Discovery of Fake Accounts
How else would a data scientist notify the world of his Twitter discovery? Through a tweet, of course!
“Meet ‘ @aykacmis, @degismece, @onlamislar, @aykacti, @kayitlii, and #conmedim, a sextet of blue-check verified Twitter accounts created on June 16, 2021,” wrote the data scientist, who goes by the Twitter handle “Conspirador Norteño.” “None has yet tweeted, and all have roughly 1000 followers (and mostly the “same” followers).”
The tweet also contained screencaps of the profiles of the six fake accounts.
Not only do those approximately 1000 followers appear on all six of the fake Twitter accounts that were wrongly verified, the followersaccountsts also appear to be faked. While the six verified accounts all appear to have been created on June 16, the fake followers’ accounts were created on June 19 and June 20.
Twitter offers certain accounts the blue checkmark to show they are verified. Users will know that these accounts are not impostors, as only people who many strangers would seek out on the platform – such as entertainers, politicians, journalists, and activists – are supposed to get that distinguished status. Twitter just restarted offering the verifications again in May.
That data scientist found the six fake accounts while searching for “patterns” within recently verified accounts. Anyone can do this by looking up the @verified account to see which accounts its been following.
The whistleblower also said the fake Twitter accounts seem to belong to a botnet that uses an AI image generator to create profile pics.
“Very few of the accounts in this network have tweeted. The majority of the tweet content is spam in Korean sent via automation service dlvr(dot)it promoting a website,” said the data scientist.

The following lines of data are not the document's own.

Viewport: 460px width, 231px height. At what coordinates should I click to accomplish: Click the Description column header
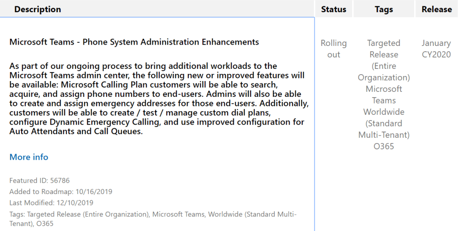click(38, 9)
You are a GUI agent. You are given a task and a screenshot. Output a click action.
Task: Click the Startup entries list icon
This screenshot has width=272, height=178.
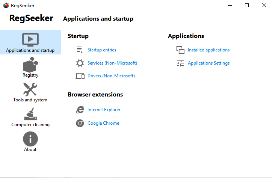coord(80,50)
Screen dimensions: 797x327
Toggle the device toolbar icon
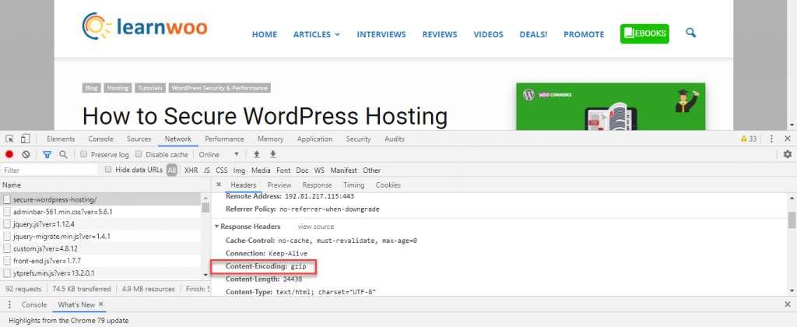(x=25, y=139)
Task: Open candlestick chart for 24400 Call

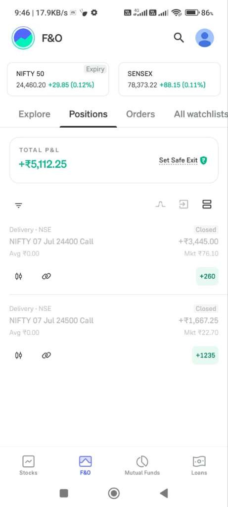Action: point(19,276)
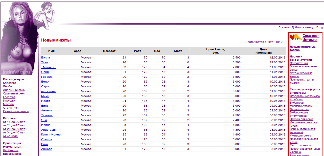Click the Добавить анкету link

[302, 27]
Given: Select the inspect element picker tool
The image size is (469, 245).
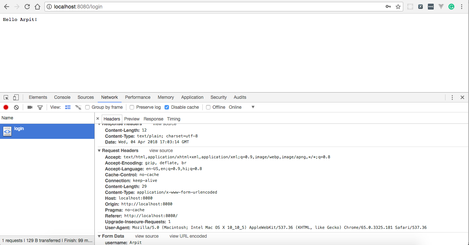Looking at the screenshot, I should (6, 97).
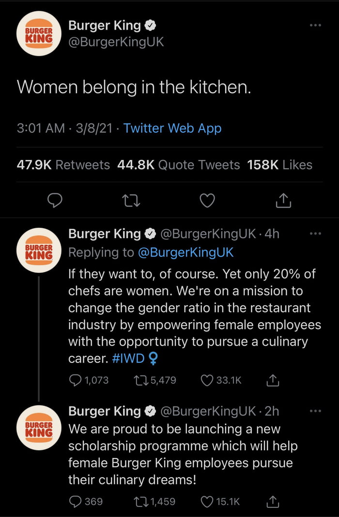Retweet the reply with 5,479 retweets
The height and width of the screenshot is (517, 339).
[x=141, y=380]
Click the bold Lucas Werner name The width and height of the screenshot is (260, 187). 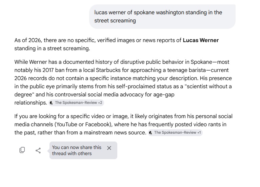pyautogui.click(x=201, y=40)
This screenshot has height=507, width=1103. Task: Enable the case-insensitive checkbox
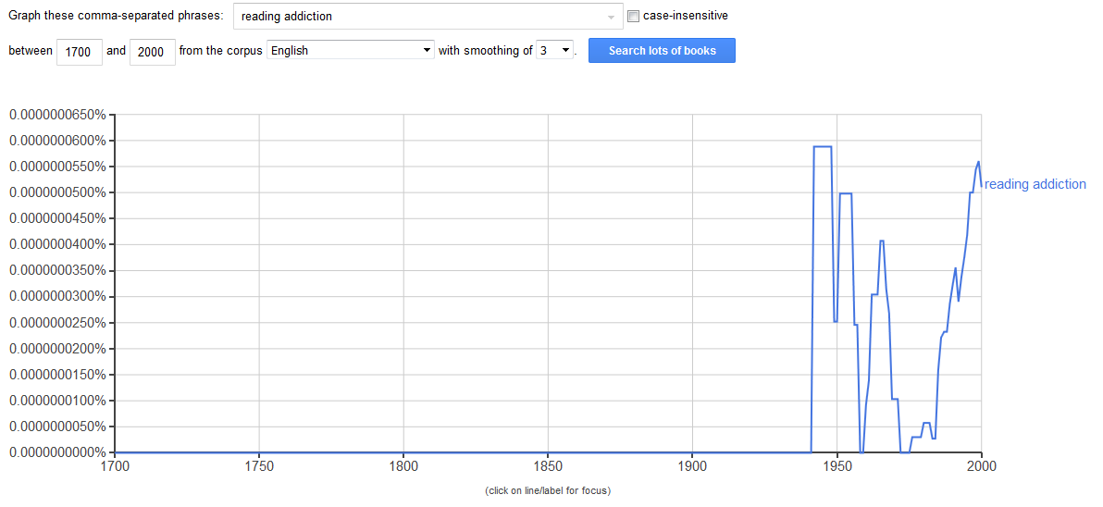(633, 16)
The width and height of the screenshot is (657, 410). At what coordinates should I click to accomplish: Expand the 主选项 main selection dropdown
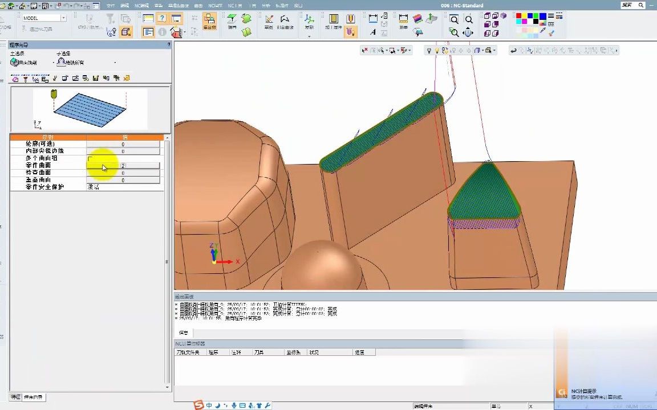[54, 63]
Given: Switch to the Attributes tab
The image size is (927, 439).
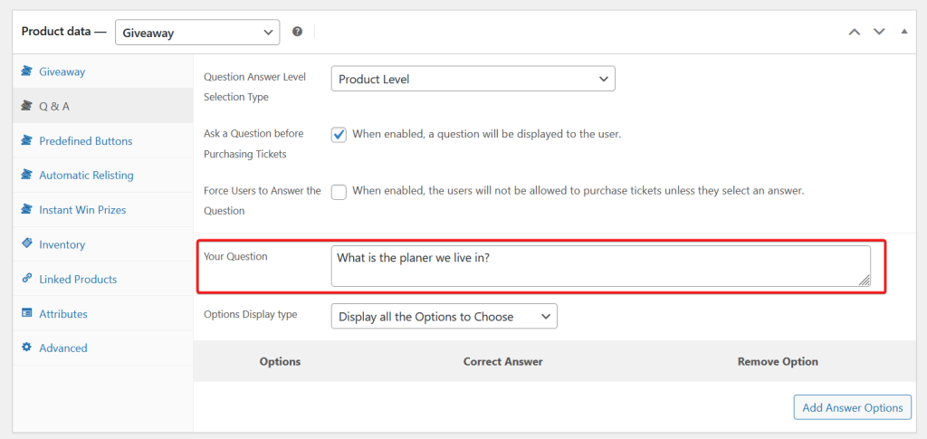Looking at the screenshot, I should (x=63, y=314).
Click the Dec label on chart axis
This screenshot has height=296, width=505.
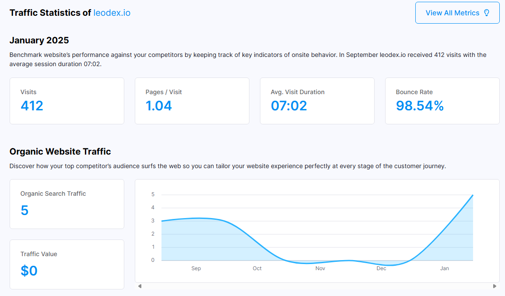[x=381, y=268]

Twitter’s Response to Discovery of Fake Accounts
Twitter responded to the data scientist’s announcement by admitting the fake accounts had been verified as a mistake. “We mistakenly approved the verification applications of a small number of inauthentic (fake) accounts,” said a Twitter spokesperson.
“We have now permanently suspended the accounts in question and removed their verified badge under our platform manipulation and spam policy.” Since the discovery, most of the botnet has been suspended.